THE PROBLEM => For the material that follows, list every line containing the word "computer".
*** LISTED RECORDS Section Begins ***
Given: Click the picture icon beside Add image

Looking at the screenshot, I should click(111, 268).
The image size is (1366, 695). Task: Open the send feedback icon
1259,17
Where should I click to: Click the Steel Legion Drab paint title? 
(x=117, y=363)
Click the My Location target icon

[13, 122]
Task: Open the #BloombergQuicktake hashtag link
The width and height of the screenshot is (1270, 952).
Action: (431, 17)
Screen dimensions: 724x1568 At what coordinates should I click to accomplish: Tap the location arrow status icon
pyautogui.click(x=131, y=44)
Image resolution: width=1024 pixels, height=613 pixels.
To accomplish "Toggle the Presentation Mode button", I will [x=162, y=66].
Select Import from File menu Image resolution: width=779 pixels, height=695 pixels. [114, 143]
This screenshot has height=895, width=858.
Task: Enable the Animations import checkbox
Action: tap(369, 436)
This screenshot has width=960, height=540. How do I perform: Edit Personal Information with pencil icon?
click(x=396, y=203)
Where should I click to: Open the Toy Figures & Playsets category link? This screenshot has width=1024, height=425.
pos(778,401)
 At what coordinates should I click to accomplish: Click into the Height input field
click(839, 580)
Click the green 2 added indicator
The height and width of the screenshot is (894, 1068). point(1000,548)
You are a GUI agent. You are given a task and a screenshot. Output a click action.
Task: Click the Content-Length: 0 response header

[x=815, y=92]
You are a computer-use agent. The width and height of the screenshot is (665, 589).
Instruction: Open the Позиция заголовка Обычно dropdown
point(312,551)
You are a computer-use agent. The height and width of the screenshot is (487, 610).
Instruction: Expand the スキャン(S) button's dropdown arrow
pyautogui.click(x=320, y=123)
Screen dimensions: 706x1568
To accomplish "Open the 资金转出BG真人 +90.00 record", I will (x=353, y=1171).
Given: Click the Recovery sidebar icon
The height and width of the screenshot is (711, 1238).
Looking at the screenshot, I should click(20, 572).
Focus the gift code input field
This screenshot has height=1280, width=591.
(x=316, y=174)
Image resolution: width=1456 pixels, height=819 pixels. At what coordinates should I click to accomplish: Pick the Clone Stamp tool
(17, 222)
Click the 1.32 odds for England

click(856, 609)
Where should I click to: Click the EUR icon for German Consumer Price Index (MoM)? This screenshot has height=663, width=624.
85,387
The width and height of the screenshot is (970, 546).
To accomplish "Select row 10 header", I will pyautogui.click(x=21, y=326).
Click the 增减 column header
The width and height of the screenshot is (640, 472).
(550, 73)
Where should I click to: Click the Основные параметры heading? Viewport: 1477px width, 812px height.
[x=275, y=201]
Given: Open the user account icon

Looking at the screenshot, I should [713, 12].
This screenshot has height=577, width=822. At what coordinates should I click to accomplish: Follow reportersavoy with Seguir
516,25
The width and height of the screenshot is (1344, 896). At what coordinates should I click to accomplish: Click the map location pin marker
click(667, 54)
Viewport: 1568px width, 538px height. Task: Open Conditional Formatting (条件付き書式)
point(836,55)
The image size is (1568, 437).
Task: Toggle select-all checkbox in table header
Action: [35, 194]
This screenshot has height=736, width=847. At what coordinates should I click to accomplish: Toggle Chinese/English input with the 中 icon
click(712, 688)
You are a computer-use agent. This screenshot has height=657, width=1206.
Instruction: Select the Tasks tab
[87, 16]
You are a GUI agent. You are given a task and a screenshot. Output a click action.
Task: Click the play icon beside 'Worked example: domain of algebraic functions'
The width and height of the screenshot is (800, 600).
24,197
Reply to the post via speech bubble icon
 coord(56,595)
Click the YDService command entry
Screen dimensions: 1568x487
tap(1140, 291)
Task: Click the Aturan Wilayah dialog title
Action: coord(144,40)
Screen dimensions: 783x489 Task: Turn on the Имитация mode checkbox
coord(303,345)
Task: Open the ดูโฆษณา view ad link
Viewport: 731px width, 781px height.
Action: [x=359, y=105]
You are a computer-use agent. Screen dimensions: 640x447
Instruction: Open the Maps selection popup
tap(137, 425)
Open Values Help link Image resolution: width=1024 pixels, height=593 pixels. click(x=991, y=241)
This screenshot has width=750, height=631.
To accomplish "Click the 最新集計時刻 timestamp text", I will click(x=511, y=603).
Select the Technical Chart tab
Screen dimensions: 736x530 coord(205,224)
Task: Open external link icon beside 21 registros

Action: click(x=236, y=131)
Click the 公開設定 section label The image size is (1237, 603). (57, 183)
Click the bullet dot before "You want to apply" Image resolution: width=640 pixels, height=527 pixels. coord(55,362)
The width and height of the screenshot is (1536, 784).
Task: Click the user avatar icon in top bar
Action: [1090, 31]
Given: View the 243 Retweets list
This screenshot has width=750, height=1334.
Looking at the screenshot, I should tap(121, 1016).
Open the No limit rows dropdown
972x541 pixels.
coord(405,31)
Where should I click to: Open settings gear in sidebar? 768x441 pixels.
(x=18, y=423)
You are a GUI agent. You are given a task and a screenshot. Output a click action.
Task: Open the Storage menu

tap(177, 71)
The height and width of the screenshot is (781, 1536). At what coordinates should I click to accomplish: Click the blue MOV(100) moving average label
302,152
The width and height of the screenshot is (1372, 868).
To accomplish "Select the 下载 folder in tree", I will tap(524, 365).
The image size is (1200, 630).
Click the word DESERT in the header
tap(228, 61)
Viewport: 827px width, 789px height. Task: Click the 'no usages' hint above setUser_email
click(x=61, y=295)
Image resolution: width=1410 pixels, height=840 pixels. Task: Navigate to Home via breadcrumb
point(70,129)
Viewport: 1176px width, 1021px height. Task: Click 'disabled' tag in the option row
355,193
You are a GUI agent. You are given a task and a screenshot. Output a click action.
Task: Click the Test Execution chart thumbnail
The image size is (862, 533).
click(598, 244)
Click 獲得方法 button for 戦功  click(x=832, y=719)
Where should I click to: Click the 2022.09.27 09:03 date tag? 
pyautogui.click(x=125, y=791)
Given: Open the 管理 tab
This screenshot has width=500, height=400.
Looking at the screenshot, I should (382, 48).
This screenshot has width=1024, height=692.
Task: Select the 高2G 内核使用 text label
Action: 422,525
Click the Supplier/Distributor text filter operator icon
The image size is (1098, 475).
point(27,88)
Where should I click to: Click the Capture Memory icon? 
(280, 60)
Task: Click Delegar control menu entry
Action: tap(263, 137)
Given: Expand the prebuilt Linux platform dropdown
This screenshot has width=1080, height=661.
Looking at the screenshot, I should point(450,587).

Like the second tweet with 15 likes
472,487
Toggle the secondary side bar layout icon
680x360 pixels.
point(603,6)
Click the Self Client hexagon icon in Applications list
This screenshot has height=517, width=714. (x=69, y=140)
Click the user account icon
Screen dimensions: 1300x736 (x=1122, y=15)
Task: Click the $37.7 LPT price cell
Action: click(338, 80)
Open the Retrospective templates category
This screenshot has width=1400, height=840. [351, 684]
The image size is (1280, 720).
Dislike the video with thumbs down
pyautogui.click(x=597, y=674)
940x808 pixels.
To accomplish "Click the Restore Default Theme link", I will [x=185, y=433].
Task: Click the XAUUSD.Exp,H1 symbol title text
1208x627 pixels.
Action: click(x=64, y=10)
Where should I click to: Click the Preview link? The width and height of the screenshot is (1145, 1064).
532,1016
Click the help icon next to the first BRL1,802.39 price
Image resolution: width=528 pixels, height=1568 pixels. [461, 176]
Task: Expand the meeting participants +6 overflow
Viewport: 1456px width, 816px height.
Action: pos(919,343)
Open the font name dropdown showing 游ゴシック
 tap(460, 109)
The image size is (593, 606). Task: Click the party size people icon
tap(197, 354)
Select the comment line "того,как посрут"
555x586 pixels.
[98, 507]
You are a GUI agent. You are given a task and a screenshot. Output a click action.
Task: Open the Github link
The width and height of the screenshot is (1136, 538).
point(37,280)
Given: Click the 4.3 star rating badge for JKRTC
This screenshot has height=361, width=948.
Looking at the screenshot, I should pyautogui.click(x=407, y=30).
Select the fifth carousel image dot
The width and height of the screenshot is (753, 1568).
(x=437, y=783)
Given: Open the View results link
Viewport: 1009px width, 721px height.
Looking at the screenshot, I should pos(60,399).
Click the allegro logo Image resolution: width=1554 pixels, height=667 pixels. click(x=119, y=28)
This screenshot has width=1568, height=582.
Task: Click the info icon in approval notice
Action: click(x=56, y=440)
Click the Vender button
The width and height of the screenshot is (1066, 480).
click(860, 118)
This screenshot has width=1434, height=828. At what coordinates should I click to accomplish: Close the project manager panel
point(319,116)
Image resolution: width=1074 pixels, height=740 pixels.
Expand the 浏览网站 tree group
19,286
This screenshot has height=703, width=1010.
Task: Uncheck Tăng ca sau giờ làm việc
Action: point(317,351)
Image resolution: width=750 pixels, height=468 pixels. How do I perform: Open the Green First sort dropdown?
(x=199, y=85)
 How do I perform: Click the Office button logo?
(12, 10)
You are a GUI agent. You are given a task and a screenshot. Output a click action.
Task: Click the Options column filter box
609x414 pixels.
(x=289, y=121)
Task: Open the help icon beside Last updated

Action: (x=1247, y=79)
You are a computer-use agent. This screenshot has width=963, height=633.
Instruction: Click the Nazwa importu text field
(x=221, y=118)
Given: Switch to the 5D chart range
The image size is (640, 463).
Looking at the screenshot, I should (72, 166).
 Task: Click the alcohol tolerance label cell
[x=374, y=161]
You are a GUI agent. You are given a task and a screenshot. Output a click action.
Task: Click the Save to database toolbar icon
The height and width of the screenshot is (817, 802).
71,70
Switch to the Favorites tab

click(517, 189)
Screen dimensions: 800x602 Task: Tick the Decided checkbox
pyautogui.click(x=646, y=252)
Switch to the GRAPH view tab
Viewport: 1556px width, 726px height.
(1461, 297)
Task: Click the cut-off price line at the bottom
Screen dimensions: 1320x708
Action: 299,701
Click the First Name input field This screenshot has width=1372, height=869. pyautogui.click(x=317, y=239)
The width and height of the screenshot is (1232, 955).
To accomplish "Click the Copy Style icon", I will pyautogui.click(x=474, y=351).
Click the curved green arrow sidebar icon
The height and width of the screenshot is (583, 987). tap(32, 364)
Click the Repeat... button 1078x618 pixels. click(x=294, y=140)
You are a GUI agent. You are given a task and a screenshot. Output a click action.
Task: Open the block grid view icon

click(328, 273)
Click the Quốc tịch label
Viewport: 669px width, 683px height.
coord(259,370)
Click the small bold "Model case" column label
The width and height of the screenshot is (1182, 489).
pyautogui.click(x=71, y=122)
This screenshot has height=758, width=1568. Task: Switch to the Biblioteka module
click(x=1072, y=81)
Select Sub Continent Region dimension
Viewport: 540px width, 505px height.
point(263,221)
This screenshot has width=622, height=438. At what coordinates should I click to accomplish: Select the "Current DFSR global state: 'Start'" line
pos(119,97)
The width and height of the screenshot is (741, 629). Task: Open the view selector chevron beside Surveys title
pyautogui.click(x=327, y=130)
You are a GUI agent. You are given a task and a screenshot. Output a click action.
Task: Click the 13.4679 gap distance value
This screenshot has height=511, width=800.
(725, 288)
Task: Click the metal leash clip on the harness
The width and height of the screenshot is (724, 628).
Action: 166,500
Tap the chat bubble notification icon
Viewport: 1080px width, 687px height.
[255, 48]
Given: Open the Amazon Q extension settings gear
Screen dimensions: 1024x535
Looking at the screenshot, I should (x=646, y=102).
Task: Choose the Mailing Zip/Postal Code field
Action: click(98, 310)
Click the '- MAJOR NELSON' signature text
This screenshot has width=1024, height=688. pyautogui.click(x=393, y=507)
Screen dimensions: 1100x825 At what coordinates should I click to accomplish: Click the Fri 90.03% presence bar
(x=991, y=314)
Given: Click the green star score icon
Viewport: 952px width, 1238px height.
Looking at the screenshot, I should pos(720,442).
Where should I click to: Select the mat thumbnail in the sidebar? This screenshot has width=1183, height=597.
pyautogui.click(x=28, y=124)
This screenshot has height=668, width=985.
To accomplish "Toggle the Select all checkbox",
*** LISTED RECORDS Section Ends ***
FINAL ANSWER =>
You are a computer-use agent. The width and height of the screenshot is (665, 589).
You are a computer-use agent. The height and width of the screenshot is (487, 610).
You are a computer-use agent. This screenshot has height=657, width=1206.
You are a computer-use agent. Screen dimensions: 640x447
You are a computer-use agent. This screenshot has width=963, height=633.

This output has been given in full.